Sí. El grupo del seminario va a seguir y va a seguir la escritura que es vital para que el grupo continúe vivo y para que avance. Sin embargo, me parece que todo espacio de escritura necesita oxígeno y en estos últimos años, sobre todo del 2014 para acá, he publicado mucho y muy vertiginosamente. Así que creo que viene un momento de respiro, de amplio respiro para poder leer el presente, también para poder ver hacia dónde van los movimientos y para ver, efectivamente, si estas tesis que nosotros venimos sosteniendo se comprueban o no. Creo que uno tiene que desmentirse permanentemente, y cuando digo desmentirse me refiero a poner en crisis aquello que ha sostenido en un momento determinado para no creársela y quedar como un estúpido diciendo “soy vanguardista”. No, no. Creo que hay que re visionar.
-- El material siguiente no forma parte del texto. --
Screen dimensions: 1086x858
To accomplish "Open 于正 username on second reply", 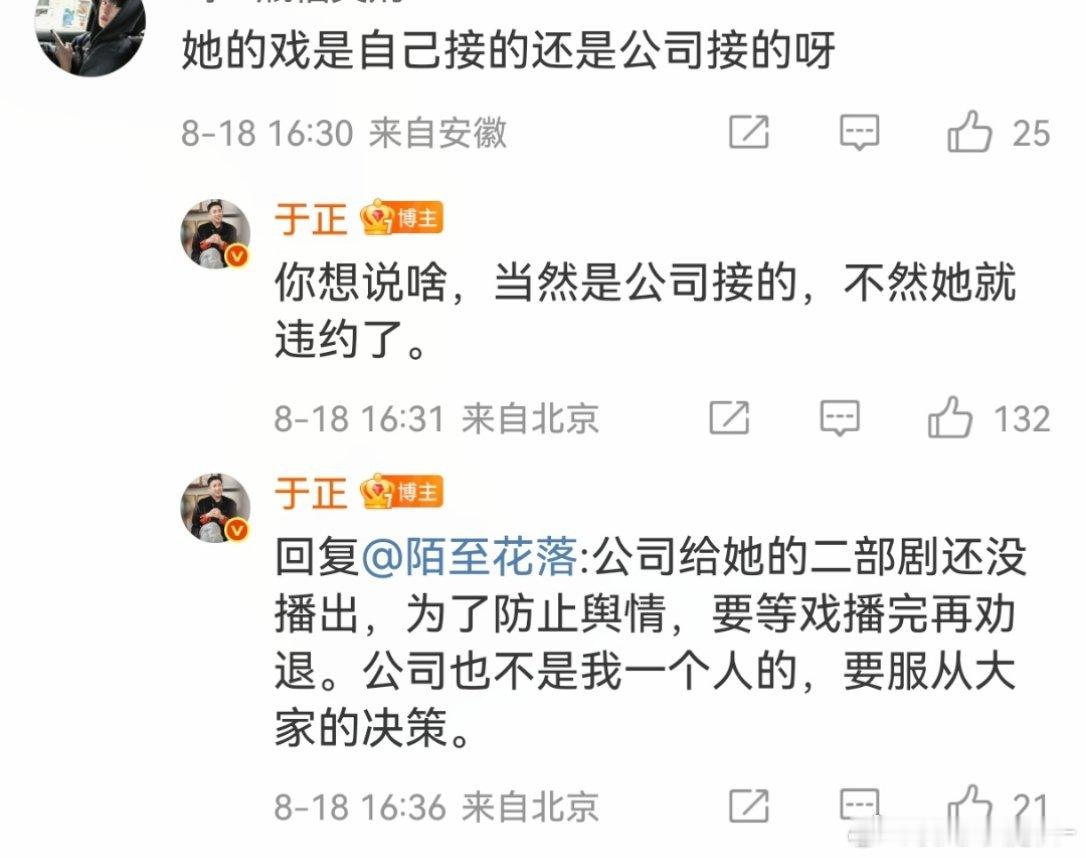I will coord(310,493).

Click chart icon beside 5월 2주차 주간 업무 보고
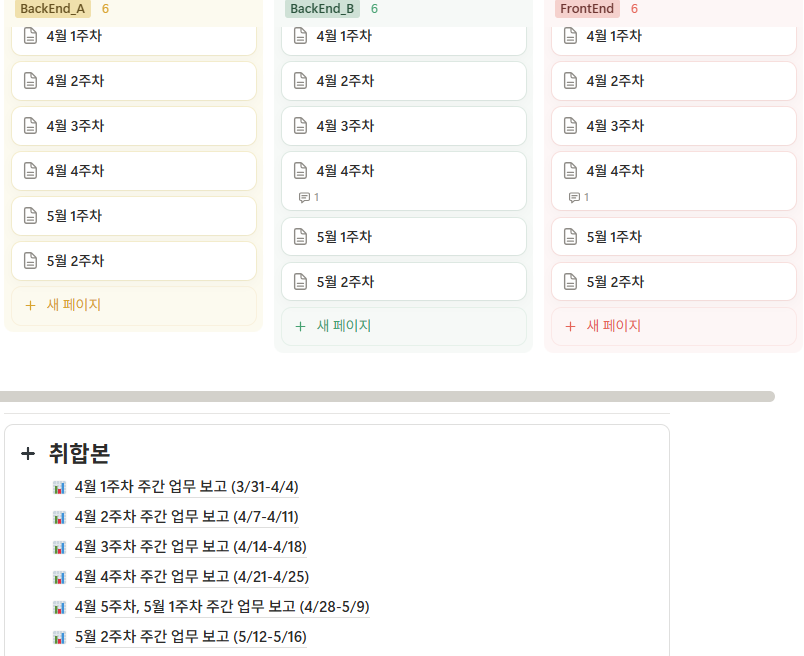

Si Contra la moderación revisa las tesis de La campana de la división y La campana de la división revisa las tesis que habíamos pensado con Oscar Blanco en aquel 2006-2007 cuando empezamos a escribir sobre las letras del rock en la Argentina, me parece que en la contemporaneidad hay que oxigenarse. Esa velocidad de la que hablábamos antes, hay que frenarla, dejar pasar unos años en los que la escena, también, se pueda reordenar para ver hacia dónde va. Creo que hoy ella está muy viciada por ciertas tendencias y me parece que más que nunca hay que volver para atrás y ver en esas historias del rock argentino qué es lo que quedó. Hay un gran libro de rock sinfónico argentino, que salió por Disconario, que es una editorial por la que he publicado. Ese libro que hicieron Miguel Ángel Dente y Daniel Ferrero me pareció una gema. Miguel hace un trabajo de dirección genética, de mirar para atrás. Creo que hay que hacer ese tipo de laburo. A mí no me sale, yo necesito intervenir. De todas formas, creo que hay que volver a esas bandas que fueron vitales para una época, para crear una escena pero que por otro lado, no tuvieron prensa ni eco. Es decir que, adelantados cinco pasos de su presente, se agotaron. En algunos casos, se extinguieron y en otros casos, mutaron a otra cosa. Me parece que hay que volver al origen y desde el origen pensar aquello no leído para construir desde ahí. Creo que la fuerza del SPERAC para leer su propio presente se agotó y ahora, hay que tomar una distancia muy larga. Con lo cual si volvemos a intervenir/escribir dentro de un par de años, tiene que ser a partir de los agujeros del pasado que la cultura no quiso o no pudo leer.